Convirtió al gobernador Fernando Álvarez de Toledo y Pimentel, III duque de Alba, un recio general amante de la disciplina y el orden, en un monstruo cruel y depravado. La famosa ilustración que lo mostraba sobre los cuerpos decapitados de los condes de Horn y de Egmont, mientras devoraba un niño con una mano y con la otra sostenía bolsas de dinero provenientes de impuestos, se difundió como la pólvora.
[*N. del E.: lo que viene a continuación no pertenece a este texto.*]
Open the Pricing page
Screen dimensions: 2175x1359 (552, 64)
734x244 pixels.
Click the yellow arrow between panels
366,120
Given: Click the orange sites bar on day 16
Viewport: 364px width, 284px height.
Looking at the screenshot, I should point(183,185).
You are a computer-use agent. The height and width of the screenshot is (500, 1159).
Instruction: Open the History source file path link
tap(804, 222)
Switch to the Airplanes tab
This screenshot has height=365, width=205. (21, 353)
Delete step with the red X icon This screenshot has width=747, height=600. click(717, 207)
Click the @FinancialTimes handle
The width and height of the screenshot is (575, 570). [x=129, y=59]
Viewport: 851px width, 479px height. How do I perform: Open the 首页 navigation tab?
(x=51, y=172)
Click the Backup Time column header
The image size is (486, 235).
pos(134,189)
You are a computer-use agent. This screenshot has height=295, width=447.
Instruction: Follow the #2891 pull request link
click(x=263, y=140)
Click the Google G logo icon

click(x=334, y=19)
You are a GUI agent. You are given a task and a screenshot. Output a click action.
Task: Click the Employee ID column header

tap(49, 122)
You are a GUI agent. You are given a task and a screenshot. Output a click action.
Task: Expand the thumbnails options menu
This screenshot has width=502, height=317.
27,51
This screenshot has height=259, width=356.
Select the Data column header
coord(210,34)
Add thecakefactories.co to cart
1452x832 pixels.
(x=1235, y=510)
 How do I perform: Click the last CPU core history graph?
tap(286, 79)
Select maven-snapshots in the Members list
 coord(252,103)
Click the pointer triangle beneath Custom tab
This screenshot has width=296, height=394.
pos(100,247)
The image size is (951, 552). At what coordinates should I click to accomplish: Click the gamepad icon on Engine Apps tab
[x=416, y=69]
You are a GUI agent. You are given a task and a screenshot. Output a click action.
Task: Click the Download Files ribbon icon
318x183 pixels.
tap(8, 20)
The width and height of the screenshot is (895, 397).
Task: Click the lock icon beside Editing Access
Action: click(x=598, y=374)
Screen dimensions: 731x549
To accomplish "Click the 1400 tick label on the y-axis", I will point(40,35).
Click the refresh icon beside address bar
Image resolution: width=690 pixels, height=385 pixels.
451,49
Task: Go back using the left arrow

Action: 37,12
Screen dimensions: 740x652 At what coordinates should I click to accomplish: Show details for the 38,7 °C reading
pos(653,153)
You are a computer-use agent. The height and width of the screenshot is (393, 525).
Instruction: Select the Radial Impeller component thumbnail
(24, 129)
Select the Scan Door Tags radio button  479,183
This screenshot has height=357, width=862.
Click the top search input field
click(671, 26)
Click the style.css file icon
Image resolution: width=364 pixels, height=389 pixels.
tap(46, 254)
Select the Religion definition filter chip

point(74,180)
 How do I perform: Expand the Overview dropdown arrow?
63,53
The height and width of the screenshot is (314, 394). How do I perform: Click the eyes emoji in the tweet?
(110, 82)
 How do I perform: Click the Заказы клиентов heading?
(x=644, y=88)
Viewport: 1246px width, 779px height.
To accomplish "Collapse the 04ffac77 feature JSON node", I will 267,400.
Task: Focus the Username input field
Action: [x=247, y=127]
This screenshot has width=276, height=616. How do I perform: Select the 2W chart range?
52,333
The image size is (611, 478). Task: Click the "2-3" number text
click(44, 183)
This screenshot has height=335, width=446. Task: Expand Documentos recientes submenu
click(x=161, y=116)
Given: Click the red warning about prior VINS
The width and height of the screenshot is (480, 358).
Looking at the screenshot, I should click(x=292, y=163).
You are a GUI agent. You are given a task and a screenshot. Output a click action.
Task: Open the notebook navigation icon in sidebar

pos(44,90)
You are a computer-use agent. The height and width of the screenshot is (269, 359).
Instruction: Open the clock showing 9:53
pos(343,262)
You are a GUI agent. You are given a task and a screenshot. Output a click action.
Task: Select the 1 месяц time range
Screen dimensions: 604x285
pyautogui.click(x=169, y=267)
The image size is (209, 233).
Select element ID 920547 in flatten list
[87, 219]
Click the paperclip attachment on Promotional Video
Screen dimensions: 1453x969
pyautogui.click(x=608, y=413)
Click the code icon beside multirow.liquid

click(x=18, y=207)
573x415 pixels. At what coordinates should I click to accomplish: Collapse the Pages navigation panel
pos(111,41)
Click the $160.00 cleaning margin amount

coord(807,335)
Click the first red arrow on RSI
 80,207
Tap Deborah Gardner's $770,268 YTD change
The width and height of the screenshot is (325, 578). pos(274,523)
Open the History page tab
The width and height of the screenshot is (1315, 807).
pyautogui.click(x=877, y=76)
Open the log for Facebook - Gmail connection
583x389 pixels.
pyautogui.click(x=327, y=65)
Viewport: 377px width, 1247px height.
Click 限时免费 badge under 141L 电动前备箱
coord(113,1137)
Orange y la nobleza de las Provincias Unidas pasaron a criticar toda la política de Felipe II: las reformas institucionales, la religión católica —que frente a la «tolerancia» calvinista representaba la Inquisición y el oscurantismo—, el Tribunal de Tumultos creado por Alba, las nuevas tasas y, ya en pleno conflicto, los desmanes, saqueos y violaciones de soldados españoles.

Muchas acusaciones fueron exageradas, aunque algunas tenían fundamento, como el saqueo de Amberes por parte de un tercio amotinado tras más de dos años y medio sin cobrar. En esas jornadas, conocidas como la «furia española», perecieron más de 10.000 ciudadanos y más de un millar de viviendas fueron incendiadas.

Caricatura de la estatua del duque de Alba del patio interior de la ciudadela de Amberes

Caricatura de la estatua del duque de Alba del patio interior de la ciudadela de Amberes

A esas atrocidades puntuales había que sumar los estragos de la guerra, la piratería promovida por los rebeldes y por Inglaterra, que castigaba duramente el comercio y las ciudades costeras, la mano de hierro de Alba y los nuevos impuestos. De todo ello, los españoles aparecían como los únicos culpables, tal como reflejaba la propaganda orangista. Así, parte de la población acabó asumiendo ese relato.

Todavía hasta hace poco se asustaba a los niños en los Países Bajos con la amenaza de que vendría el duque de Alba si se portaban mal, y muchos aún creen que los neerlandeses de tez menos pálida y pelo oscuro descienden de los soldados españoles que violaban a las flamencas. Sin embargo, un estudio de la Universidad de Lovaina demuestra que esa creencia es falsa: aunque en los siglos XVI y XVII algunos españoles tuvieron hijos con holandesas, su número nunca fue suficiente para dejar una impronta genética en la población.

Son, en cualquier caso, los rescoldos de una leyenda negra que aún no acaba de morir.